> **Instructions to follow**:
Given the records below, the lines starting at the line with "Image resolution: width=218" and ending at the line with "Given: Click the" should be output exactly, both end lines kept and pictures left out.

===== Provided entries

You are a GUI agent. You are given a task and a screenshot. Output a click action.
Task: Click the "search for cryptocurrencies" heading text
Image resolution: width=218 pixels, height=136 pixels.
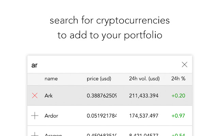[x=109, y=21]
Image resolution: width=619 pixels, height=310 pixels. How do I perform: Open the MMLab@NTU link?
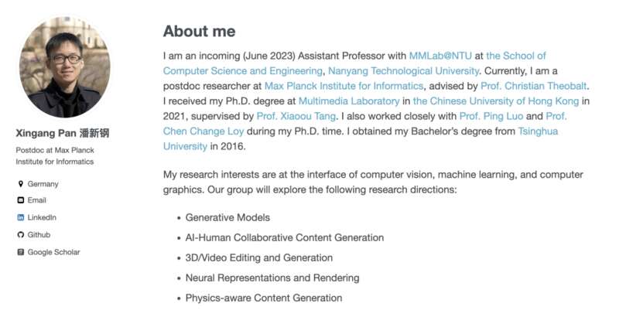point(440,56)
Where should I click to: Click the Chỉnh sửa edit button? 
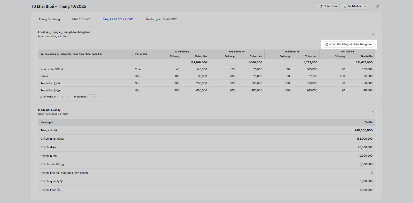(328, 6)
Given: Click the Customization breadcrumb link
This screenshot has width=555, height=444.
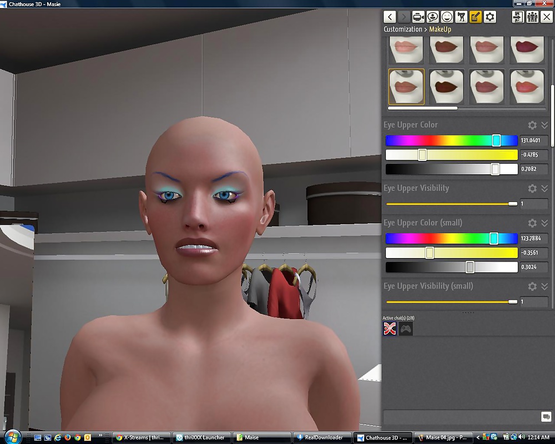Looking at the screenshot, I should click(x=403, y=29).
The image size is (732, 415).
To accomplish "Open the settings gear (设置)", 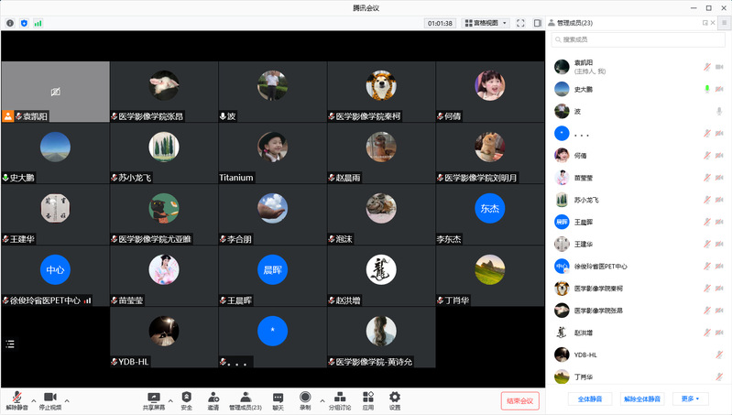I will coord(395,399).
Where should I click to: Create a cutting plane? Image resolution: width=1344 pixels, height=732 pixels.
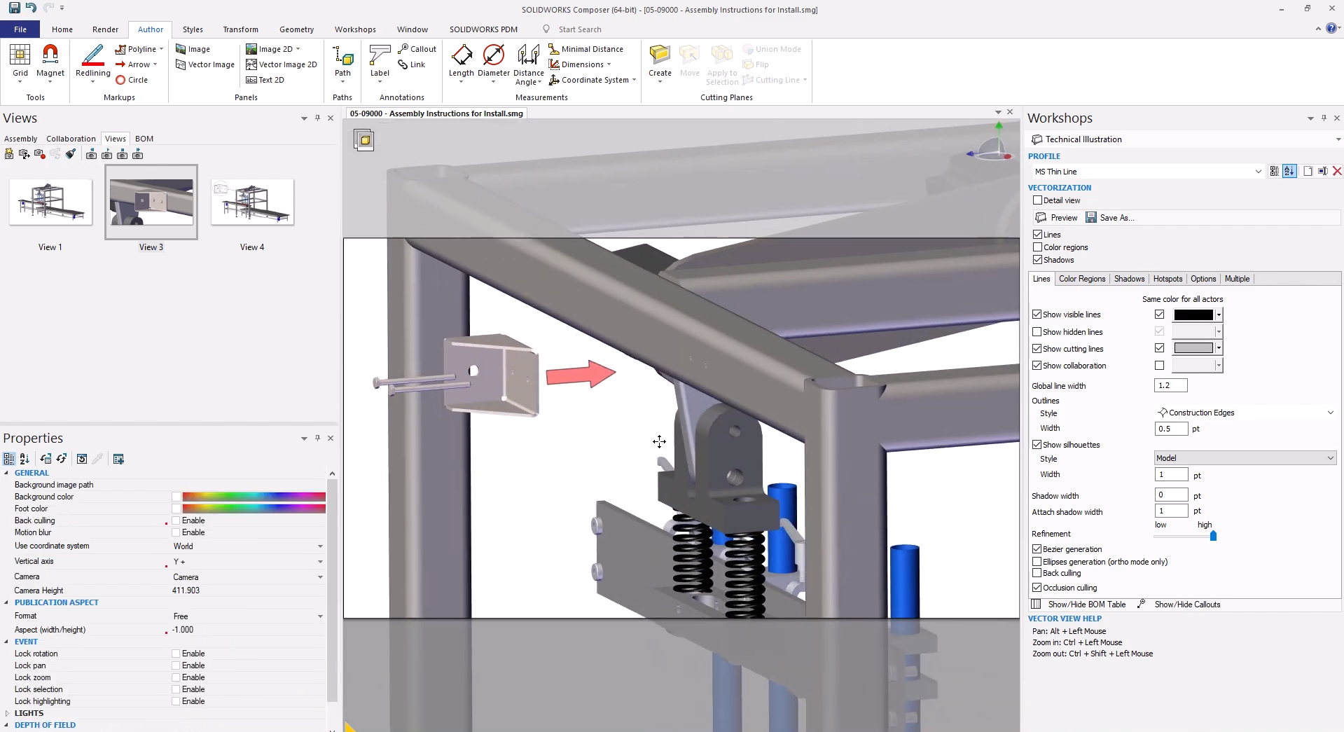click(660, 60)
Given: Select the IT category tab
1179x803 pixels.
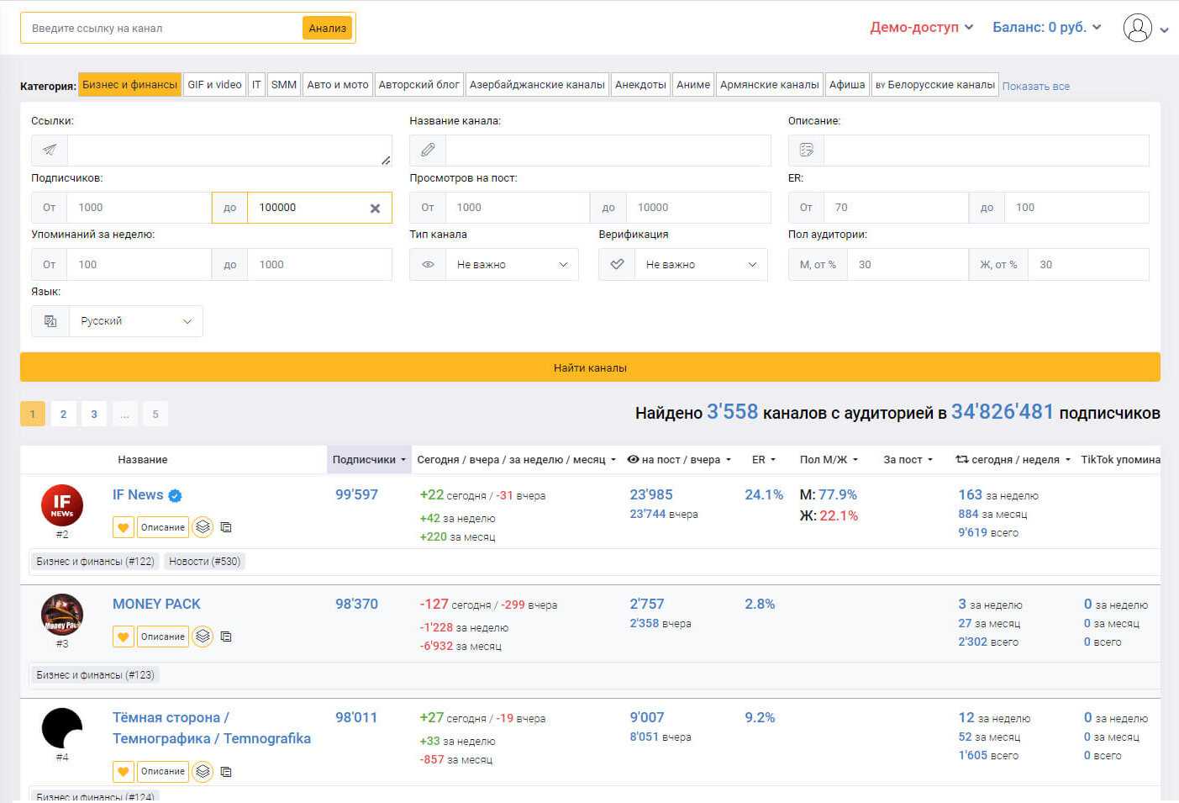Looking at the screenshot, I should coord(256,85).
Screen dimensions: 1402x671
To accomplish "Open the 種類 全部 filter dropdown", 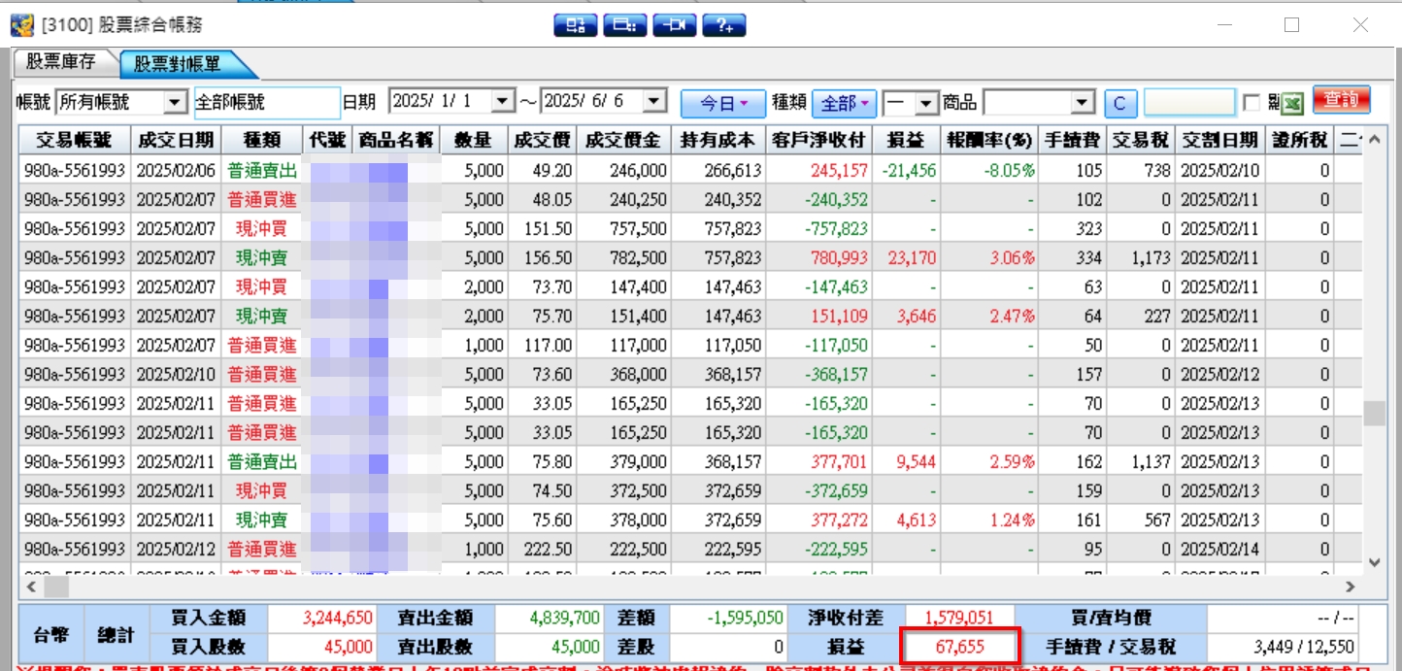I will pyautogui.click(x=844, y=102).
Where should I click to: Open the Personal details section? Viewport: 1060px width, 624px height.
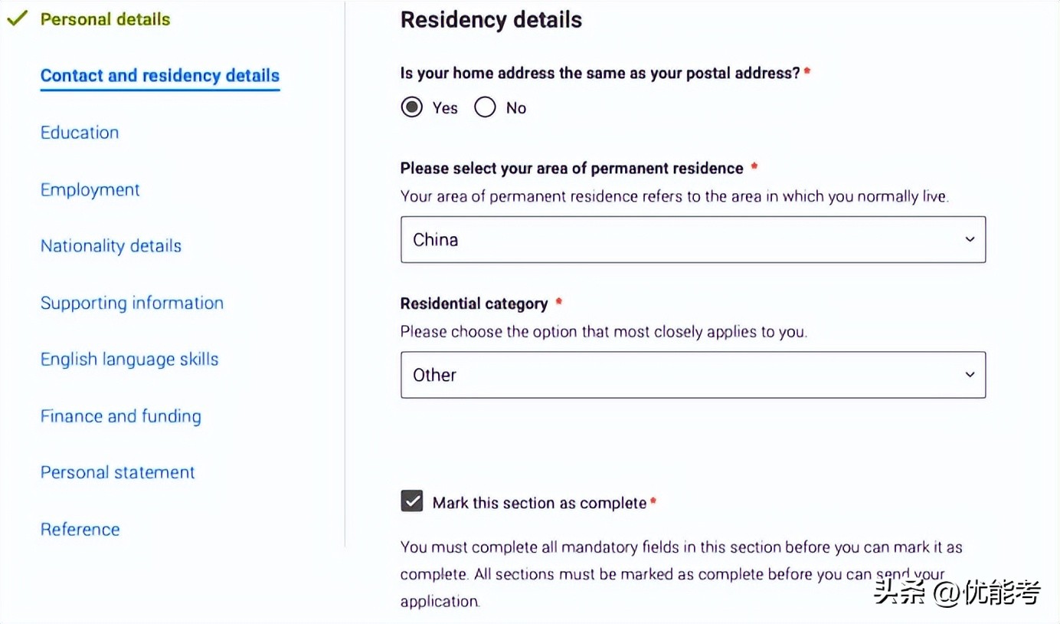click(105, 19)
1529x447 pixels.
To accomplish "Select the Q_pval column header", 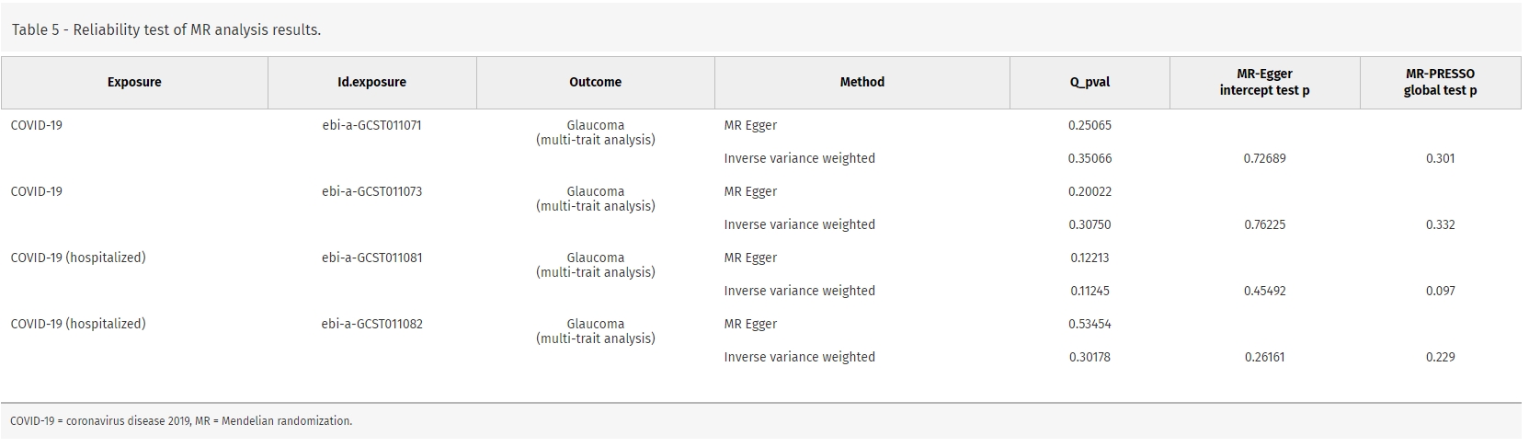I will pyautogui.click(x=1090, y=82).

==========

> **Solution for this problem**:
Image resolution: width=218 pixels, height=136 pixels.
[x=109, y=21]
Image resolution: width=619 pixels, height=310 pixels. How do I perform: Open the MMLab@NTU link?
point(440,56)
Where should I click to: Click the Chỉnh sửa edit button? 
(328, 6)
Given: Click the Customization breadcrumb link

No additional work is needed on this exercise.